Marcel Muylaert, his brother Florent and sister Marie Therese lived next door to us on Woodhall. George De Roo lived also on Woodhall.

All of us went to Southeastern high school except John who went to Willbur Wright.

In English Comp one Mrs Doile made a point of it that I was getting over 90 per cent on the tests and that I was in the country only a few months. You kids are born here and barely pass. This really embarrassed me. I took a machine shop course and I loved it. I guess that's why I became a diemaker at the Chrysler Corporation.

I worked as a gardener for a while till I was 16 and then got a job at the Food Fair Marked as a stock boy. I took care of the baking aisle. I was stocking the sugar bags when I noticed a gentleman watching me. I was called to the stockroom. The manager introduced to the man who had been watching me. He asked me how much I was making and he gave me a dime raise.The manager told me after some time that when I graduate he would make me assistant manager. He told me one time that I had to learn the whole store and Monday I would

take the soap isle. I told Mr Kay "don't put me there because I will not show up”. The soap and stuff makes my eyes water. He told me I had to. I did not show up and that Monday I got a job at A&P for about a year.

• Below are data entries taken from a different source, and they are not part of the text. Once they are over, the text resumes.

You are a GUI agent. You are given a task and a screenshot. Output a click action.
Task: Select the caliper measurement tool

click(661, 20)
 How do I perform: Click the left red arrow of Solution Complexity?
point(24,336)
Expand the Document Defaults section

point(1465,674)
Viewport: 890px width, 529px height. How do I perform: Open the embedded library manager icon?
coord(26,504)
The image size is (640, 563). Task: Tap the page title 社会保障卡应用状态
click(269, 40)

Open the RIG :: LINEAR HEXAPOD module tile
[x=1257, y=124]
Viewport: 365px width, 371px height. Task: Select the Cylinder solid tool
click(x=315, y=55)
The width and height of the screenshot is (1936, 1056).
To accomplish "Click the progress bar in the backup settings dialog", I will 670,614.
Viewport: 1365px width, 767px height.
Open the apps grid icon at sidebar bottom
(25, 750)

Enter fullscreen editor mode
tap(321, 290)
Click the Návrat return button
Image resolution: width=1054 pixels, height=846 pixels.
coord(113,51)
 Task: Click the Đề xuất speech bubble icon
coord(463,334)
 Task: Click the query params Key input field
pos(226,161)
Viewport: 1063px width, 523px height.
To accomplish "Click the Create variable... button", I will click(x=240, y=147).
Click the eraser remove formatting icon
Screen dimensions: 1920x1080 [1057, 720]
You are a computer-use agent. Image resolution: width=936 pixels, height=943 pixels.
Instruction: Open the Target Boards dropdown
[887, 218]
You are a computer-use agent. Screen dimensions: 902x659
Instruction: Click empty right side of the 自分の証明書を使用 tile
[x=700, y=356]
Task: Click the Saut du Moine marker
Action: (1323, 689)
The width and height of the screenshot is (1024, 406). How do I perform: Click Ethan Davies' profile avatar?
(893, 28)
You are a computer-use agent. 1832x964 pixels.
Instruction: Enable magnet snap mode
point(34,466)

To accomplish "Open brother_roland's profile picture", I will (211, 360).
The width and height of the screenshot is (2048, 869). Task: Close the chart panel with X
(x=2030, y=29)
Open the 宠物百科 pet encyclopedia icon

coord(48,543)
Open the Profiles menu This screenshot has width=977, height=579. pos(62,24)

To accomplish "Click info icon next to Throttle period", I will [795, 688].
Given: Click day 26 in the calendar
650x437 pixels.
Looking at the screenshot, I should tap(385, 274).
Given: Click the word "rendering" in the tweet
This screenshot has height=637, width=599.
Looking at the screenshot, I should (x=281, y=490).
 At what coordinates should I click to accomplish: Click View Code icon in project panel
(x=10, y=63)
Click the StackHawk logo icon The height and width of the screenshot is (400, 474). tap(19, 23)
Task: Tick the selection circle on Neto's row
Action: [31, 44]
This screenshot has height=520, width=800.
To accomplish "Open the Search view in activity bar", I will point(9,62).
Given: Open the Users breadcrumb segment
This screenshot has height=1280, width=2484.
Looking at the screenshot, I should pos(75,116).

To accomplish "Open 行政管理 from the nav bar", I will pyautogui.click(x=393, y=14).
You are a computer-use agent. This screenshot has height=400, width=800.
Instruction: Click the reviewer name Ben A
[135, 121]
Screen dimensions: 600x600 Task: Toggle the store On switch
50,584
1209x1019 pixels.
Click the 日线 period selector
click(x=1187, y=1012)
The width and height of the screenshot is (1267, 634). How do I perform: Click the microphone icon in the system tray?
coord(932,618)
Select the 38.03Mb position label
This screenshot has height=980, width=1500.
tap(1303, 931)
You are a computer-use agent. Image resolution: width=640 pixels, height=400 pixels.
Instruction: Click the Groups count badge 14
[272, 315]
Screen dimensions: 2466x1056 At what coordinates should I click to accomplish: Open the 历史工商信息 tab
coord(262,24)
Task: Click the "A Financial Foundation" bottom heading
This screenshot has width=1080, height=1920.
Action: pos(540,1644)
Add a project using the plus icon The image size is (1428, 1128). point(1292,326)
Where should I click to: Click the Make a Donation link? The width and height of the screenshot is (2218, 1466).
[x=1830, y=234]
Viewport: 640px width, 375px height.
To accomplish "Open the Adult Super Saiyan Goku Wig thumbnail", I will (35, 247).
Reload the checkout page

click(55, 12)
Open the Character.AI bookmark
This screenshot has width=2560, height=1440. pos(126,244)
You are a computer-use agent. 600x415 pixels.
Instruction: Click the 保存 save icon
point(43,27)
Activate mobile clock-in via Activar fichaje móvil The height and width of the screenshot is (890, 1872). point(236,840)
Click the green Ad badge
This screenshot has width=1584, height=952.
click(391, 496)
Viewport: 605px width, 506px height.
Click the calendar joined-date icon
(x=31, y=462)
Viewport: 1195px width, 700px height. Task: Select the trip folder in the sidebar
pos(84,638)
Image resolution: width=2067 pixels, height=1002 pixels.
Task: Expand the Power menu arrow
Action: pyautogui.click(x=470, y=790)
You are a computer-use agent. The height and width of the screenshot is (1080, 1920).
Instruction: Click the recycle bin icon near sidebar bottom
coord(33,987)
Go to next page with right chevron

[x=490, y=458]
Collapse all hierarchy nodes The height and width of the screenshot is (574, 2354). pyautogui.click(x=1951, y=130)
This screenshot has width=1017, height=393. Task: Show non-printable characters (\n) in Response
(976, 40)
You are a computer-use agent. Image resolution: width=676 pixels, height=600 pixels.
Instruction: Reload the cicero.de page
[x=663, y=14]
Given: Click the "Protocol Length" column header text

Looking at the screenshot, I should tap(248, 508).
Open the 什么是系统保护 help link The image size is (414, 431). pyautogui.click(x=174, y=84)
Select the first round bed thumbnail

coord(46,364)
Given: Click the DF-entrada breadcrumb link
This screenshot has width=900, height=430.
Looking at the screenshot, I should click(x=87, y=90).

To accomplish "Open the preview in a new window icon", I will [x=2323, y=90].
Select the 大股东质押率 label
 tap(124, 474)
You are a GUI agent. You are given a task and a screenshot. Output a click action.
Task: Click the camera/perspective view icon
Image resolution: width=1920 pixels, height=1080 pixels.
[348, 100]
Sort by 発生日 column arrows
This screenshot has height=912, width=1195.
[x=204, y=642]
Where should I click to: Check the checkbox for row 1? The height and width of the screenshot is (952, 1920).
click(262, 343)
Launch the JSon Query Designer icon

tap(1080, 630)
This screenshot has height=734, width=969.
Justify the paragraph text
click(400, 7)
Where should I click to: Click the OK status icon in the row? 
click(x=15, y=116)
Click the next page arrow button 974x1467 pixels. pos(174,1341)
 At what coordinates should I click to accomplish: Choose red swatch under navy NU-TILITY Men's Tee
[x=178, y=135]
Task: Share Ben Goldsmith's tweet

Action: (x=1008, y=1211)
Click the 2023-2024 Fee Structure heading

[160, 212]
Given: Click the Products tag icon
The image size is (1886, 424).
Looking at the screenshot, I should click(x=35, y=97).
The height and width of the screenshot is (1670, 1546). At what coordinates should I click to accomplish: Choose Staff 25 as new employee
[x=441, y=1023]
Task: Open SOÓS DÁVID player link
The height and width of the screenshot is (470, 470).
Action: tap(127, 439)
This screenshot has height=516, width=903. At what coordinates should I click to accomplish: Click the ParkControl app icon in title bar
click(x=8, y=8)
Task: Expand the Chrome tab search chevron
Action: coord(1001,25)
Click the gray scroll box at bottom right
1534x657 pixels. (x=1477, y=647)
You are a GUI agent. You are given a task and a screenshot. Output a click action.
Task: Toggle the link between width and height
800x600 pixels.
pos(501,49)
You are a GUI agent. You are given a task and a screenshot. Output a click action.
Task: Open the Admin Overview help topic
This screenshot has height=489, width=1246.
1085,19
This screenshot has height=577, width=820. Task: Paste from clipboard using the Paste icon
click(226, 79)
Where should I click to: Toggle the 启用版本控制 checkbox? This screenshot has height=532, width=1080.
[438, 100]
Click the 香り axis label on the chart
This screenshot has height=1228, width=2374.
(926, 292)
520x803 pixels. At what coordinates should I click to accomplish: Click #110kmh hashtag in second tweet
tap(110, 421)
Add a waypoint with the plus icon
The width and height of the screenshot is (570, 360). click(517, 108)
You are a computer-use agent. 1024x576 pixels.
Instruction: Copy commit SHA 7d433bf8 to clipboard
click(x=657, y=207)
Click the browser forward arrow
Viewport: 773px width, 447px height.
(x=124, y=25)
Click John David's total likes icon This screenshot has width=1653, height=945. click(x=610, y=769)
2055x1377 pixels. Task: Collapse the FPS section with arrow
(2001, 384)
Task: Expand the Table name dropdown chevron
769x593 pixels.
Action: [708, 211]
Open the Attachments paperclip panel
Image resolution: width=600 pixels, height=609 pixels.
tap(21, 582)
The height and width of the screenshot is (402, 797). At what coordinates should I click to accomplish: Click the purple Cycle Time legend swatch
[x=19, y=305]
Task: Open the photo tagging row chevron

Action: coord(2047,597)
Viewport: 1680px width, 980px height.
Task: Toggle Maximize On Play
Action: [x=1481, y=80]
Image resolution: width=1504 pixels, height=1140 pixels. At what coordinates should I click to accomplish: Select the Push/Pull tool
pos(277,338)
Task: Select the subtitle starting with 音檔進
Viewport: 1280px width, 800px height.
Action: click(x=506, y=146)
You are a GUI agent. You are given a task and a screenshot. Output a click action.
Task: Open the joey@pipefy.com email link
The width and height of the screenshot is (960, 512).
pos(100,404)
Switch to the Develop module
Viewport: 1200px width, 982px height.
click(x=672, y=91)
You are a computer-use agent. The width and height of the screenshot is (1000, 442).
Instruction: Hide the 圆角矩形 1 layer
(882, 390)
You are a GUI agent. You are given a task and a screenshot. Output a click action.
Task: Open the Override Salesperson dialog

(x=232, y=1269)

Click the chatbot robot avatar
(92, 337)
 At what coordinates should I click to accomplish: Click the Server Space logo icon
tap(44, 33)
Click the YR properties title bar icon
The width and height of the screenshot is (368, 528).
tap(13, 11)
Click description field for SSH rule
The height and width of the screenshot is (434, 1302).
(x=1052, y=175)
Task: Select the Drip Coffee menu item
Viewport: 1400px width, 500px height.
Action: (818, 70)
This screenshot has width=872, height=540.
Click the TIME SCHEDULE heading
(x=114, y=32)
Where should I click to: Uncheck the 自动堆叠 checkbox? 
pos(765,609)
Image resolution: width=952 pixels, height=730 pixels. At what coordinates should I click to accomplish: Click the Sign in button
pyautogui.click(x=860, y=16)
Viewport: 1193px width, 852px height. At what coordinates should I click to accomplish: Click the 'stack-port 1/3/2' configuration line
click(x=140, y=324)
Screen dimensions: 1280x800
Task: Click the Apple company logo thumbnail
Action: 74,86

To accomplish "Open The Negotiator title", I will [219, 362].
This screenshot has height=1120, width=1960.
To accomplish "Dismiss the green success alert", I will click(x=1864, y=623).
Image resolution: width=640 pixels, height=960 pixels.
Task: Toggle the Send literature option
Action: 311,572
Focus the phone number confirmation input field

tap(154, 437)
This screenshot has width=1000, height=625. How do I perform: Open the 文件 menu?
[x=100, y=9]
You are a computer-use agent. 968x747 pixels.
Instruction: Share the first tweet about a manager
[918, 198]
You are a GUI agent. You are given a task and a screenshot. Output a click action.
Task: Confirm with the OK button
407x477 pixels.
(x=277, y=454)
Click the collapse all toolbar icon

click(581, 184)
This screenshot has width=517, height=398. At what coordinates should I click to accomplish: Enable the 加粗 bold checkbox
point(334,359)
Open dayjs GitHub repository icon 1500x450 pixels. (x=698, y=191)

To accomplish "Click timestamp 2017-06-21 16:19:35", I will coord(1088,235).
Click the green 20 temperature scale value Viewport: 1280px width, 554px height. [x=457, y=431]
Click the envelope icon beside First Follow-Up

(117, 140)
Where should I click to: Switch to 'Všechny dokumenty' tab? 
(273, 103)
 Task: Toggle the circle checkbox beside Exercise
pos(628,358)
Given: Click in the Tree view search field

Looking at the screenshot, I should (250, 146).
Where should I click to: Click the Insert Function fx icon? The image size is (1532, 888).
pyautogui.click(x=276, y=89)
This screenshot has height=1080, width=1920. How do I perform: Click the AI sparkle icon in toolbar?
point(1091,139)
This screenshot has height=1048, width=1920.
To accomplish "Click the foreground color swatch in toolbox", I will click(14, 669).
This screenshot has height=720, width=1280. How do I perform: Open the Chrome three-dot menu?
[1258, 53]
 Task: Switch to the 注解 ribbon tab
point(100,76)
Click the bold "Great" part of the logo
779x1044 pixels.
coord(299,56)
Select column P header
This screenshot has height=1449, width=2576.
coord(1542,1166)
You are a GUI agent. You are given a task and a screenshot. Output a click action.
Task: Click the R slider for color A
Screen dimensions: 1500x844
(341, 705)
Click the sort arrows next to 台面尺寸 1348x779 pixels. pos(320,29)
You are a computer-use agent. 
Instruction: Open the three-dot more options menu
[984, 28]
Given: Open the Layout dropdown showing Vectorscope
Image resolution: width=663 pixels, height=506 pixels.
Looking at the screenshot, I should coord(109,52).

I was eighteen now and I found a job in a small tool shop. Gentz Engineering. I worked there two years.

I served an apprenticeship at Chrysler. It took me two years to get hired in because I did not know anyone at Chrysler. But because of my persistence in reporting every two weeks or so at the Outer Drive plant and see Mr Conlogue I got in through the help of the office girl. She put a good word in for me.

About two weeks later I was called to report at the Vernor plant.

I served my apprenticeship at the Vernor South plant. It took four years to finish.

I was hired in April and in August I had to go to the hospital for an appendix operation In 1958 I asked for 7 weeks vacation time and went to Belgium and saw the worlds fair. After graduation from the apprenticeship we were laid off but were able to work at the Mack plant. In 1966 I was able to transfer to the Sterling Stamping Plant on 15 mile Rd. and Van Dyke. In 1969 I became a foreman for two years but because I had to work midnights I decided to go back on the floor again as a diemaker. The superintendent asked me several times to come back, they needed me. But I turned down his request. Later on I worked upstairs on the computer and did the scheduling when dies had to be brought in for repair to do preventive maintenance. The foreman was Ulrich.

There were two of us upstairs. My partner and I retired in May 1997. Every time we went to see some of the men upstairs Ulrich would call out to me and would ask me to come back. My answer was a definitely no. 

I was very happy to be retired at the age of 60.

This is part of my life story. Not included is my happy married life to a wonderful lady Judy.